I noticed yesterday that my carriage gibs were starting to get loose after all the use and break in, so this afternoon I decided to pull that all apart and give it a good cleaning and inspection. It had bothered me that there were certain parts I hadn't been able to clean without disassembling it, so no time like the present. Turns out there was a lot more black, gritty mill scale under the carriage than I had suspected, so it was a good thing. The gibs that ride under the bed need to be level and tensioned with a series of screws and set screws, and one of the set screws doesn't have a lock nut due to being located directly above the handwheel gear, so it got a little bit of threadlocker when I put it back. All the screws and threaded holes need a good cleaning and blow-dry with compressed air. I pulled the back shield off and the apron off the carriage in order to access the gib screws, then after cleaning and oiling everything put it back together, being careful to keep the gibs nice and level with the bed ways via the set screws when snugging everything down. After getting all that done I discovered the leadscrew didn't perfectly align with the half nuts, even after adjusting the apron position repeatedly. The leadscrew actually wasn't parallel to the bedways on either axis, so more teardown required and I had to slot the screw holes on both leadscrew bearing blocks to finally get it in the correct position to not flex or bind when the half-nuts were engaged. A .005" shim behind the tailstock end bearing block brought the leadscrew out to parallel that way, and after removing the control panel housing and leadscrew block on the headstock end for hole enlargement, I finally got the leadscrew moved up enough to run perfectly centered in the half nuts and not bind no matter where the carriage is located.
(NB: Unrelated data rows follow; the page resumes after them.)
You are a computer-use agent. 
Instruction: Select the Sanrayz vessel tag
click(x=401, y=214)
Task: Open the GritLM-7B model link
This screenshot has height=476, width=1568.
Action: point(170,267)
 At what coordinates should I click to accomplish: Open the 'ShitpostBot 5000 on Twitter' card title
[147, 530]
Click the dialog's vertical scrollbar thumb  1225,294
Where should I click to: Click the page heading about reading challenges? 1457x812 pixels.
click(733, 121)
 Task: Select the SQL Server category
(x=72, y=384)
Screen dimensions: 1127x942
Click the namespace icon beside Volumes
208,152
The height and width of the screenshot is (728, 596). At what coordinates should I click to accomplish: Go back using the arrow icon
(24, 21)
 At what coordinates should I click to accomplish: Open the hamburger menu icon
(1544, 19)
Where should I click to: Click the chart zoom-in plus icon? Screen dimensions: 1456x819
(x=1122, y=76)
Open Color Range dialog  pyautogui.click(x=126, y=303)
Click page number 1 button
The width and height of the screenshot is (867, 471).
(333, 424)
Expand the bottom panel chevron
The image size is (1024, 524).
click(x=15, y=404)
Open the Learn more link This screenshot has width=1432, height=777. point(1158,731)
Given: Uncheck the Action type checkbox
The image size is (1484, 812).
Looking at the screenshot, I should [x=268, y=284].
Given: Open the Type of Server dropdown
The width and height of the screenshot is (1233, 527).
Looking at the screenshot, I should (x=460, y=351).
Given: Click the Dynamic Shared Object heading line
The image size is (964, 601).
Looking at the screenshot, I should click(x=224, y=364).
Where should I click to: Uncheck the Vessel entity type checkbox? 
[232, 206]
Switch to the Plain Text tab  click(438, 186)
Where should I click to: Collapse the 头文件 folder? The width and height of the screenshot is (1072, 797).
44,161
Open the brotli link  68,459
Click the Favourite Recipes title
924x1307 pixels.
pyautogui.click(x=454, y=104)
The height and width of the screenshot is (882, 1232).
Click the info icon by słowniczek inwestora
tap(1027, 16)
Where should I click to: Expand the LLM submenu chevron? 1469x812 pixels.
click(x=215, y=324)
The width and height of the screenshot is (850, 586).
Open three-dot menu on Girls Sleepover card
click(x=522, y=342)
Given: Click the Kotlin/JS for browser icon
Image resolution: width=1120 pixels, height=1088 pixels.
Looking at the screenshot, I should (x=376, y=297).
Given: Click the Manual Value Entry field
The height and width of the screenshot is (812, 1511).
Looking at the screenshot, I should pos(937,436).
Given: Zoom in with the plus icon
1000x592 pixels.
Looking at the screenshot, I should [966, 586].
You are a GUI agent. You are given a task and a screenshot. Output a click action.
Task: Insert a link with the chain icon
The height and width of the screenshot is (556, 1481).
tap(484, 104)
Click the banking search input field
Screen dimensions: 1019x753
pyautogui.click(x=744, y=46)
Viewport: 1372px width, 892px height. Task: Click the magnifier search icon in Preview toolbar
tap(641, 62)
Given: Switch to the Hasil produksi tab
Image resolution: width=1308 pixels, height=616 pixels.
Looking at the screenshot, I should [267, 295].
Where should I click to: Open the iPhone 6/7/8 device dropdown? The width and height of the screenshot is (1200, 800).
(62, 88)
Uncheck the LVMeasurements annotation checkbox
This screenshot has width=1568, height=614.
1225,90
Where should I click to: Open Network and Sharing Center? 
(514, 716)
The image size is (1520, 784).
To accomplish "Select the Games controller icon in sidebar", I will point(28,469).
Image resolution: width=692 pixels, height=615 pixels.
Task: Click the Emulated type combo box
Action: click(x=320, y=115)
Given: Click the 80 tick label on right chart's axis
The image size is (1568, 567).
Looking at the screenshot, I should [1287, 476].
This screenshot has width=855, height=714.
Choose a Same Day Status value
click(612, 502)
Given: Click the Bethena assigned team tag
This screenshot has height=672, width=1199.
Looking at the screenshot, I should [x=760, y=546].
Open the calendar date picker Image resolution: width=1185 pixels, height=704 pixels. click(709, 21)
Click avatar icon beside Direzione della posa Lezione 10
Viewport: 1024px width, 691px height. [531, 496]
A note on the leadscrew blocks. The one on the headstock end isn't accessible without removing the control panel, and there is nothing in the instructions about oiling it. I had wondered about that since there is a ball oiler on the other one. Well, there's an oil HOLE, but no oiler on the left one. You will want to remover the switch panel, leadscrew end gear, banjo, and block and clean all the nasty gunk out of it all (including the bearing block mounting holes) and make sure the oil hole in the block is clear and clean. Oil the leadscrew bearing surface and inside of the block, then fill the oil hole up before putting it back together. I thought about greasing it since it's not easily accessible, and that may be what was intended, but everything else on the machine takes oil so I stuck with that.
This is all a royal pain and takes a lot of patience and thought, but if you go through it sooner than later (and disassemble, clean, and adjust all the other gibs and leadscrews while you're at it) I think the machines will last a lot longer.